* [Saved data entries]
□ □ □ □ □ □ □

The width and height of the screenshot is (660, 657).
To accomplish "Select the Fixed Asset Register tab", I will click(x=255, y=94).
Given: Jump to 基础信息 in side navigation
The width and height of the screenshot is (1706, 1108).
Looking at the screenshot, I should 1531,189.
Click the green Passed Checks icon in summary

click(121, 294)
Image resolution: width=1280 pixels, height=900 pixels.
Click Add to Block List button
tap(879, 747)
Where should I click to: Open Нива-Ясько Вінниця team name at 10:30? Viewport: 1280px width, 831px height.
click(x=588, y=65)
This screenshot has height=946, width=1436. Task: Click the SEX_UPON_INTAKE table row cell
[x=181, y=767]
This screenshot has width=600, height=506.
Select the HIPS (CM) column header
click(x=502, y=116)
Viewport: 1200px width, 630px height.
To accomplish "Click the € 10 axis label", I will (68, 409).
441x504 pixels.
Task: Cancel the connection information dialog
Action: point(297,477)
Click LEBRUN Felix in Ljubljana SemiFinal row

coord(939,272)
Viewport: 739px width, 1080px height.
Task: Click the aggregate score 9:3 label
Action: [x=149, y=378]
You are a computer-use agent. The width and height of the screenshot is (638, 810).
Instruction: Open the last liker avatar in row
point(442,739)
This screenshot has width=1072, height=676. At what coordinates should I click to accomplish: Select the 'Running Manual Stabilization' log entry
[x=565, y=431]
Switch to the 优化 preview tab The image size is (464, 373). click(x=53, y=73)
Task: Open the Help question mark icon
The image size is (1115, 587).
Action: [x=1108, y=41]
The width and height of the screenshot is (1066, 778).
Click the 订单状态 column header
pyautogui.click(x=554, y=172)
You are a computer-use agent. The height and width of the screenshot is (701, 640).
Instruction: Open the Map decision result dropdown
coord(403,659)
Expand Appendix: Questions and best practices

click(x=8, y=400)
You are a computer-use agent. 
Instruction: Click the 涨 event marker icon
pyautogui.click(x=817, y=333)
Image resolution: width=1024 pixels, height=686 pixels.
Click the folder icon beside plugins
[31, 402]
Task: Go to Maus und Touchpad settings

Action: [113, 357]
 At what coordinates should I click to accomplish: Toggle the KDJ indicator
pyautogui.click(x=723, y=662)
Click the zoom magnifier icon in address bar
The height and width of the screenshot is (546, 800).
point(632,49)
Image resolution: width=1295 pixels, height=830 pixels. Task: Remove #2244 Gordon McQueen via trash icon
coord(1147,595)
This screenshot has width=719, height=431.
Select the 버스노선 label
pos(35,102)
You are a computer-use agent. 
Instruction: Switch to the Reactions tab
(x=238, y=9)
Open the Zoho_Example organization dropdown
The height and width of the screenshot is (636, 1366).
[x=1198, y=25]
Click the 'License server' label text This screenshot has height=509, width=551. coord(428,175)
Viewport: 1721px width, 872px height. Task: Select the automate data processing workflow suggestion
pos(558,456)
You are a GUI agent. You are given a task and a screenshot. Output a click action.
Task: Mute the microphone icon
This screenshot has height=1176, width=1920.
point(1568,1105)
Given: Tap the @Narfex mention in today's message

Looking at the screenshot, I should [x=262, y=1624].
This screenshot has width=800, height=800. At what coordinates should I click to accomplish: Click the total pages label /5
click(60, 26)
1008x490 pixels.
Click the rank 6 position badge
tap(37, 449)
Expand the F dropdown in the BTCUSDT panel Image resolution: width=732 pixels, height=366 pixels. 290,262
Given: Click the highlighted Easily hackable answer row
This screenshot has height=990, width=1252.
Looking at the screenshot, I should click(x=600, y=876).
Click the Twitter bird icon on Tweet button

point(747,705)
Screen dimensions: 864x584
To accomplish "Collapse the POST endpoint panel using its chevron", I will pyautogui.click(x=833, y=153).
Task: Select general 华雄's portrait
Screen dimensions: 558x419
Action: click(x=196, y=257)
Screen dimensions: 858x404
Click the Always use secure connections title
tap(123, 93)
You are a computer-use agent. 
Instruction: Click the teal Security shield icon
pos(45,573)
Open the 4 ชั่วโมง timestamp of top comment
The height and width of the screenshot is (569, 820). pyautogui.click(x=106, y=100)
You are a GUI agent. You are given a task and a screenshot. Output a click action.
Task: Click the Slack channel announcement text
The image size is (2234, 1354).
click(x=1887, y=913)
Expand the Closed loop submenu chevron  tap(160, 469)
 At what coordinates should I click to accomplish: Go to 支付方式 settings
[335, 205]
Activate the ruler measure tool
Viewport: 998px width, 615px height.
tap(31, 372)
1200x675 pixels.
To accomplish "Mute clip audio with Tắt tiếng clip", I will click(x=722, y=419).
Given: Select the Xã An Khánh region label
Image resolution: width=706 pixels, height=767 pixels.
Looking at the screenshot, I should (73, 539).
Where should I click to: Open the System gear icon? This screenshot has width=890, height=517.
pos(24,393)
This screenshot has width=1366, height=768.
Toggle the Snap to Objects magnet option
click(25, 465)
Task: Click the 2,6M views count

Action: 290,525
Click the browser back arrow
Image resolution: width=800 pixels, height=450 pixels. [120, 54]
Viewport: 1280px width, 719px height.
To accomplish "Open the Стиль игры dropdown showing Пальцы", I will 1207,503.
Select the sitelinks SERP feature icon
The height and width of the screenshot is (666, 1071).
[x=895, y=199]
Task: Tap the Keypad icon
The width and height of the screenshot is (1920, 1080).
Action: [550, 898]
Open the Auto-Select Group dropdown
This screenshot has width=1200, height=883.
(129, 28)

□ □ □ □ □ □ □

* [Work item]
Output all the lines above, matching them word for word.

* [The answer]
The width and height of the screenshot is (660, 657).
To accomplish "Select the Fixed Asset Register tab", I will click(x=255, y=94).
Given: Jump to 基础信息 in side navigation
The width and height of the screenshot is (1706, 1108).
Looking at the screenshot, I should 1531,189.
Click the green Passed Checks icon in summary

click(121, 294)
Image resolution: width=1280 pixels, height=900 pixels.
Click Add to Block List button
tap(879, 747)
Where should I click to: Open Нива-Ясько Вінниця team name at 10:30? Viewport: 1280px width, 831px height.
click(x=588, y=65)
This screenshot has height=946, width=1436. Task: Click the SEX_UPON_INTAKE table row cell
[x=181, y=767]
This screenshot has width=600, height=506.
Select the HIPS (CM) column header
click(x=502, y=116)
Viewport: 1200px width, 630px height.
To accomplish "Click the € 10 axis label", I will (68, 409).
441x504 pixels.
Task: Cancel the connection information dialog
Action: point(297,477)
Click LEBRUN Felix in Ljubljana SemiFinal row

coord(939,272)
Viewport: 739px width, 1080px height.
Task: Click the aggregate score 9:3 label
Action: [x=149, y=378]
You are a computer-use agent. The width and height of the screenshot is (638, 810).
Instruction: Open the last liker avatar in row
point(442,739)
This screenshot has width=1072, height=676. At what coordinates should I click to accomplish: Select the 'Running Manual Stabilization' log entry
[x=565, y=431]
Switch to the 优化 preview tab The image size is (464, 373). click(x=53, y=73)
Task: Open the Help question mark icon
The image size is (1115, 587).
Action: [x=1108, y=41]
The width and height of the screenshot is (1066, 778).
Click the 订单状态 column header
pyautogui.click(x=554, y=172)
You are a computer-use agent. The height and width of the screenshot is (701, 640).
Instruction: Open the Map decision result dropdown
coord(403,659)
Expand Appendix: Questions and best practices

click(x=8, y=400)
You are a computer-use agent. 
Instruction: Click the 涨 event marker icon
pyautogui.click(x=817, y=333)
Image resolution: width=1024 pixels, height=686 pixels.
Click the folder icon beside plugins
[31, 402]
Task: Go to Maus und Touchpad settings

Action: [113, 357]
 At what coordinates should I click to accomplish: Toggle the KDJ indicator
pyautogui.click(x=723, y=662)
Click the zoom magnifier icon in address bar
The height and width of the screenshot is (546, 800).
point(632,49)
Image resolution: width=1295 pixels, height=830 pixels. Task: Remove #2244 Gordon McQueen via trash icon
coord(1147,595)
This screenshot has width=719, height=431.
Select the 버스노선 label
pos(35,102)
You are a computer-use agent. 
Instruction: Switch to the Reactions tab
(x=238, y=9)
Open the Zoho_Example organization dropdown
The height and width of the screenshot is (636, 1366).
[x=1198, y=25]
Click the 'License server' label text This screenshot has height=509, width=551. coord(428,175)
Viewport: 1721px width, 872px height. Task: Select the automate data processing workflow suggestion
pos(558,456)
You are a GUI agent. You are given a task and a screenshot. Output a click action.
Task: Mute the microphone icon
This screenshot has height=1176, width=1920.
point(1568,1105)
Given: Tap the @Narfex mention in today's message

Looking at the screenshot, I should [x=262, y=1624].
This screenshot has width=800, height=800. At what coordinates should I click to accomplish: Click the total pages label /5
click(60, 26)
1008x490 pixels.
Click the rank 6 position badge
tap(37, 449)
Expand the F dropdown in the BTCUSDT panel Image resolution: width=732 pixels, height=366 pixels. 290,262
Given: Click the highlighted Easily hackable answer row
This screenshot has height=990, width=1252.
Looking at the screenshot, I should click(x=600, y=876).
Click the Twitter bird icon on Tweet button

point(747,705)
Screen dimensions: 864x584
To accomplish "Collapse the POST endpoint panel using its chevron", I will pyautogui.click(x=833, y=153).
Task: Select general 华雄's portrait
Screen dimensions: 558x419
Action: click(x=196, y=257)
Screen dimensions: 858x404
Click the Always use secure connections title
tap(123, 93)
You are a computer-use agent. 
Instruction: Click the teal Security shield icon
pos(45,573)
Open the 4 ชั่วโมง timestamp of top comment
The height and width of the screenshot is (569, 820). pyautogui.click(x=106, y=100)
You are a GUI agent. You are given a task and a screenshot. Output a click action.
Task: Click the Slack channel announcement text
The image size is (2234, 1354).
click(x=1887, y=913)
Expand the Closed loop submenu chevron  tap(160, 469)
 At what coordinates should I click to accomplish: Go to 支付方式 settings
[335, 205]
Activate the ruler measure tool
Viewport: 998px width, 615px height.
tap(31, 372)
1200x675 pixels.
To accomplish "Mute clip audio with Tắt tiếng clip", I will click(x=722, y=419).
Given: Select the Xã An Khánh region label
Image resolution: width=706 pixels, height=767 pixels.
Looking at the screenshot, I should (73, 539).
Where should I click to: Open the System gear icon? This screenshot has width=890, height=517.
pos(24,393)
This screenshot has width=1366, height=768.
Toggle the Snap to Objects magnet option
click(25, 465)
Task: Click the 2,6M views count

Action: 290,525
Click the browser back arrow
Image resolution: width=800 pixels, height=450 pixels. [120, 54]
Viewport: 1280px width, 719px height.
To accomplish "Open the Стиль игры dropdown showing Пальцы", I will 1207,503.
Select the sitelinks SERP feature icon
The height and width of the screenshot is (666, 1071).
[x=895, y=199]
Task: Tap the Keypad icon
The width and height of the screenshot is (1920, 1080).
Action: [550, 898]
Open the Auto-Select Group dropdown
This screenshot has width=1200, height=883.
(129, 28)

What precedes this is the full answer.